La realidad -que si se le da la espalda, acaba siendo aplastante- tomó forma en las frases del mosso d'esquadra y del cantautor barcelonés y lo hizo, en los dos casos, con cierto humor (y en el caso de Serrat con elegancia añadida). Lo cual no está mal porque cuando el deseo se dispara y encocorota es difícil que la realidad tenga respuesta que lo aplaque y evite que la situación se tense aún más. Se trata de que la realidad no se contagie del exabrupto, que no haga que la frustración del deseante crezca, que no se establezca una esgrima de las que sabemos como empiezan pero nunca como pueden terminar. "Llevo cantando estas canciones desde hace muchos años y en distintas partes del mundo y nunca me habían pedido lo que usted me ha pedido esta noche; o sea que es usted muy original, créame". Algo así le dijo Serrat a su interlocutor, que callóse y no pasó nada más.

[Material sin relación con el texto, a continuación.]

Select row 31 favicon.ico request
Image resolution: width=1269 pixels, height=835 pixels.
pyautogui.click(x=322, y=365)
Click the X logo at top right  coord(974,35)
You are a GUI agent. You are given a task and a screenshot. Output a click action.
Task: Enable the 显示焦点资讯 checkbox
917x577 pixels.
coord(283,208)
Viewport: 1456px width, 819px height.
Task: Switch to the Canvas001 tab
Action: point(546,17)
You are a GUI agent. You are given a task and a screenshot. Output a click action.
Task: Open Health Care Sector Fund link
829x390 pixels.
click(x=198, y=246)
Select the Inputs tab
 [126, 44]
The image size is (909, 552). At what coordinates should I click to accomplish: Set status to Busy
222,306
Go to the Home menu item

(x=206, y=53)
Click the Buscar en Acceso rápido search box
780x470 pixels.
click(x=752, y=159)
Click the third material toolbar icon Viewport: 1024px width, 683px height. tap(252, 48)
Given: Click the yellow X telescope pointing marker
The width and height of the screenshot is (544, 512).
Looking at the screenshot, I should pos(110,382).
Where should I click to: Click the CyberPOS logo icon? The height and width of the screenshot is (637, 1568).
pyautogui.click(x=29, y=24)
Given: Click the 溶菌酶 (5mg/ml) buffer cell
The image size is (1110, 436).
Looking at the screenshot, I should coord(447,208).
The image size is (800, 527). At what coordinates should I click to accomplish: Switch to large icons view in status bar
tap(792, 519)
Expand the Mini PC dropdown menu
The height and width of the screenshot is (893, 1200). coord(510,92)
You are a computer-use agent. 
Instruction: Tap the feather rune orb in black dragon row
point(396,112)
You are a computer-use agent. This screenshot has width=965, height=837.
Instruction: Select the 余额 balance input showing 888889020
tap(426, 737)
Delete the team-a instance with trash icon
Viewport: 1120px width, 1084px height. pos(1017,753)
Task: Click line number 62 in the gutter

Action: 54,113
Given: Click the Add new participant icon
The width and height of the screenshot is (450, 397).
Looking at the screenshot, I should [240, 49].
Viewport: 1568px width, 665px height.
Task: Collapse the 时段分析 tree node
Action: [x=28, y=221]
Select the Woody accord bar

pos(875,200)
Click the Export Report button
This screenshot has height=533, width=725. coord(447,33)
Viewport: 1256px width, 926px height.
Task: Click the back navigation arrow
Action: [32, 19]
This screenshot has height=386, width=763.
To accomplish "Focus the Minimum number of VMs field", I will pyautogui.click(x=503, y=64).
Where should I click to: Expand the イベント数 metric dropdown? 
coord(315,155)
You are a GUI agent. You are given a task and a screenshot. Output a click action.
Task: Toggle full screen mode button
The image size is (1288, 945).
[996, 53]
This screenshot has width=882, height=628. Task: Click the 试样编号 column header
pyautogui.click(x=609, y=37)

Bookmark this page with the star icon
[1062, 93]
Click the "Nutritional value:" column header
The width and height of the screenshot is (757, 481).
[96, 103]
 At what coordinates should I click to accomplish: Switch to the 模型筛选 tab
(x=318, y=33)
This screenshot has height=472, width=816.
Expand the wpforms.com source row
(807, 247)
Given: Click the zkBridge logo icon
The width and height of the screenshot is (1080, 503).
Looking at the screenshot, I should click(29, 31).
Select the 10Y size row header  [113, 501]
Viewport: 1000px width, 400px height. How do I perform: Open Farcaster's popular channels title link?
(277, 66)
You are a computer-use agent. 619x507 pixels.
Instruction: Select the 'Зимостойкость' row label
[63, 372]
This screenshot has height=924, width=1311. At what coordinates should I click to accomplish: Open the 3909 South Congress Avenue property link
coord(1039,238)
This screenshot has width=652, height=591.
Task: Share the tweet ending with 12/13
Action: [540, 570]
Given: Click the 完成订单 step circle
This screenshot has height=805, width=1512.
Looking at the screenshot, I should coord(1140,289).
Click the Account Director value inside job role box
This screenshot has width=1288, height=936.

En cuanto a la lógica del mosso d'esquadra, nos recuerda a esos justos de la Biblia que los ángeles buscan sin hallarlos, porque su sola existencia ha de apaciguar la ira de Dios e impedir el cataclismo que se avecina (hablo, claro está, de la Biblia). O sea que en vez de investigarlo como se dice que están haciendo desde el Govern, lo que deberían hacer es ascenderle y conservarlo como oro en paño. Porque en esa clase de sensatez perdida está la salvación de cualquier sociedad que se precie de serlo.